■ REQUIRED ACTIONS
a) Answer the following questions using the excerpt on stem cells in the mouse hair follicle.
(i) What is said about the origin of the instructive cells?
(ii) What did Fuchs and her team use to probe the cell divisions?
(iii) What level of WNT signaling did the environment in which the daughter cells stayed on exhibit?
b) Revise the excerpt on stem cells in the mouse hair follicle by rewriting everything from "Earlier, scientists found" down to "of WNT signaling.", replacing "instructive cells" with "guiding cells".
c) Extend the passage on stem cells and WNT signaling in the mouse hair follicle, beginning after its final sentence.

■ EXCERPT PROVIDED

Earlier, scientists found that stem cells could be "instructed" to remain so, or change into a different kind of cell type. However, the origin of these instructive cells remains unknown. With the help of a mouse hair follicle, Fuchs and her team probed the cell divisions in the process of formation, and found that for every division, one daughter cell stayed in the same position, even as the others shifted to a new layer, which clarified that stem cells might be existing before even the "instructive cells".
The Fuchs team examined the two daughter cells in separate situations to cross-check what signals controlled their fate. The environments of the daughter cells showed low levels of WNT signalling in embryonic development, but the environment in which they stayed on exhibited high levels of WNT signaling.

■ STORED DATA
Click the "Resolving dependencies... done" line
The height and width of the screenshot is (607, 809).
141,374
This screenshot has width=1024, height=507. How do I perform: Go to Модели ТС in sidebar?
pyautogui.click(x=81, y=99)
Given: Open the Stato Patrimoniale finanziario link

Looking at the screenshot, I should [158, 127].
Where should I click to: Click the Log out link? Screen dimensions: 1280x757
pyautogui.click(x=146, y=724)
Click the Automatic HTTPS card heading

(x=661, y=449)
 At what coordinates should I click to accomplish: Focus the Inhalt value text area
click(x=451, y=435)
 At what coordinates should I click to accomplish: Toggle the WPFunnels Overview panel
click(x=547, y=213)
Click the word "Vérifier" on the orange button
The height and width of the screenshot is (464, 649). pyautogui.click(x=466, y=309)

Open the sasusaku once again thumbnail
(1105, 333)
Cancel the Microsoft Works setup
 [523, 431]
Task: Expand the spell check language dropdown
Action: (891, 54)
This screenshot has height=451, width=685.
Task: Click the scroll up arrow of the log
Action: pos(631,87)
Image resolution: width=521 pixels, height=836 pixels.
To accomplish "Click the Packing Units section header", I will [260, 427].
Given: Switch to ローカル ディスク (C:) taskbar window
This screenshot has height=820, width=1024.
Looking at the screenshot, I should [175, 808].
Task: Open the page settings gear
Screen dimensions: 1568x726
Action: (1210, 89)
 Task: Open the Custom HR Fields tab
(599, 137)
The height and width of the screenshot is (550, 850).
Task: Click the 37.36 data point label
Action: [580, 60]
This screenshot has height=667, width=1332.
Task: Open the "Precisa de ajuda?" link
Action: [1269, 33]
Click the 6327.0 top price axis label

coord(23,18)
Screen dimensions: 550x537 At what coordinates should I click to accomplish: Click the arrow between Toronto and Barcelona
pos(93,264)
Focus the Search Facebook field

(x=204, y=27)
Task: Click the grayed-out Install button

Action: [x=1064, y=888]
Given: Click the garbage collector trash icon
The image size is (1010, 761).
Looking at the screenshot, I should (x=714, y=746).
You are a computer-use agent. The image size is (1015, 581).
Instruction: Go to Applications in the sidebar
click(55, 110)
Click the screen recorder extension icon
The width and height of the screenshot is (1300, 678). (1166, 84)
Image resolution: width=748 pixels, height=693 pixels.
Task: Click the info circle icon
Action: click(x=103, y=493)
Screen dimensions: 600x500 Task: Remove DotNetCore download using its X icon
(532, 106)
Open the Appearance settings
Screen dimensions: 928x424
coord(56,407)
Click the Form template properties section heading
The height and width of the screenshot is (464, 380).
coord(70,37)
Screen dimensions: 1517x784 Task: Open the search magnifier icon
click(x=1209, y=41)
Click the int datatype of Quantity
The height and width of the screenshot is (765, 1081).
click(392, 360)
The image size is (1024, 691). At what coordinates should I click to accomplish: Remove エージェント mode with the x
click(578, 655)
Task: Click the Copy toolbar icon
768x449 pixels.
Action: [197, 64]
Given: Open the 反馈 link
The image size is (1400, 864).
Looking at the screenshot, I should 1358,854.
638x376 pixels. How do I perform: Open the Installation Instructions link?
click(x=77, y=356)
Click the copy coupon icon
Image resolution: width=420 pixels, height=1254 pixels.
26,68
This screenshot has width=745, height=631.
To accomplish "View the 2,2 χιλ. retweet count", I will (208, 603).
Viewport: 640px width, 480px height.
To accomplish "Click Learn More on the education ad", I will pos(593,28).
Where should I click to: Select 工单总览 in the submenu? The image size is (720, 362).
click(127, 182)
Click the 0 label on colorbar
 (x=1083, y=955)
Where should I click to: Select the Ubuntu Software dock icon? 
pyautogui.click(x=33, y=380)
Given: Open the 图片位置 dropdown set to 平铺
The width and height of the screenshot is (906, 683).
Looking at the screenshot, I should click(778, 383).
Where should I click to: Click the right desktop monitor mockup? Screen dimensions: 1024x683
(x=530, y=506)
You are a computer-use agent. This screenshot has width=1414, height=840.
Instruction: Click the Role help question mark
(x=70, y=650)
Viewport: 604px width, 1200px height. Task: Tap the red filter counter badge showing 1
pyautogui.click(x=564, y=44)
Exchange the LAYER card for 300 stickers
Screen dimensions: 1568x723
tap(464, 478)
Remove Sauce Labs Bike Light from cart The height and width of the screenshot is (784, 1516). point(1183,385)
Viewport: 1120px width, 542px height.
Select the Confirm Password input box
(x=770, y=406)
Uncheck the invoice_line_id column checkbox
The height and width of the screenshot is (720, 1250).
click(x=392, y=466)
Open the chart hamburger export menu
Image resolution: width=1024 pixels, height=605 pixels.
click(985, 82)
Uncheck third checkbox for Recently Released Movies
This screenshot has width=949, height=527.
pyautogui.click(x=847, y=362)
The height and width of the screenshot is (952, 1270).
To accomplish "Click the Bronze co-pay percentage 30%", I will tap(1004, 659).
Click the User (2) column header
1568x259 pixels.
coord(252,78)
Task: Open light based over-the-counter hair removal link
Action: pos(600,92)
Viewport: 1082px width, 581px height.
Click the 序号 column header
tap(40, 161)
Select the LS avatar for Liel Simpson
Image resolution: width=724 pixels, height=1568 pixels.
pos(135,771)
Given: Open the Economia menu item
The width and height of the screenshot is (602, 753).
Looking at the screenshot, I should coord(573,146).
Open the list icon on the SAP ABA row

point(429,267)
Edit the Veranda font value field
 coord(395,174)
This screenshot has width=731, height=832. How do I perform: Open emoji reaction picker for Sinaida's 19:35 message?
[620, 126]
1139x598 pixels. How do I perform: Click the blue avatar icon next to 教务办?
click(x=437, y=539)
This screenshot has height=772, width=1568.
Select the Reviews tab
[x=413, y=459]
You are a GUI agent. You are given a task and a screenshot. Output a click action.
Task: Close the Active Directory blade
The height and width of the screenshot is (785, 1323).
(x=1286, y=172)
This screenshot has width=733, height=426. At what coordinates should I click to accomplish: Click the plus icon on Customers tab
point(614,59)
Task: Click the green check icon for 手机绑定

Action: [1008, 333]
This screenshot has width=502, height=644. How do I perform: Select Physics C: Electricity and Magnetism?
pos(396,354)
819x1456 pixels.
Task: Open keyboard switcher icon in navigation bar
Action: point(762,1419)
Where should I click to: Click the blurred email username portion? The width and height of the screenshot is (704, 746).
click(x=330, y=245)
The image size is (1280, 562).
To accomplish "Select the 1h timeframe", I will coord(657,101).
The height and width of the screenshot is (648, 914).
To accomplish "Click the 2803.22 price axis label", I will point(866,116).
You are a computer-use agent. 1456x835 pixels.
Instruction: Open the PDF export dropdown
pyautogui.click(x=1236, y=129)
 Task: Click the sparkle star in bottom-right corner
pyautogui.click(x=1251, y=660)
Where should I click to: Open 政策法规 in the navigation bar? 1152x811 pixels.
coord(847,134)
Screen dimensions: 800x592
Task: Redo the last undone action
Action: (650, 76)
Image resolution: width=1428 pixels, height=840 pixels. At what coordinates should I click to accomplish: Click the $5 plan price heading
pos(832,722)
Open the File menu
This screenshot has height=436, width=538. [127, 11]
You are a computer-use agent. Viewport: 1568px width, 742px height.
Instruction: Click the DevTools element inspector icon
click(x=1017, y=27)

■ RESPONSES PER TASK
a)
(i) It remains unknown.
(ii) A mouse hair follicle.
(iii) High levels.

b)
Earlier, scientists found that stem cells could be "instructed" to remain so, or change into a different kind of cell type. However, the origin of these guiding cells remains unknown. With the help of a mouse hair follicle, Fuchs and her team probed the cell divisions in the process of formation, and found that for every division, one daughter cell stayed in the same position, even as the others shifted to a new layer, which clarified that stem cells might be existing before even the "guiding cells".
The Fuchs team examined the two daughter cells in separate situations to cross-check what signals controlled their fate. The environments of the daughter cells showed low levels of WNT signalling in embryonic development, but the environment in which they stayed on exhibited high levels of WNT signaling.

c)
The WNT levels tend to impact the response of cells to SHH signalling. Hence, in just low-WNT environments, cells respond to SHH signaling, stoking the cells to turn into stem cells.
"These cells must leave home, they must leave the environment with high WNT signaling, to become stem cells," said Tamara Ouspenskaia, first author of the study. "We observed that SHH, which actually comes from the cells with high WNT signaling, is essential in helping the cells leave. So in order for this escapee cell to become a stem cell, it needs to receive an SHH signal from its sister cell at home telling it 'you're the stem cell.'"
The study was published in the Jan.14,2016 issue of Cell.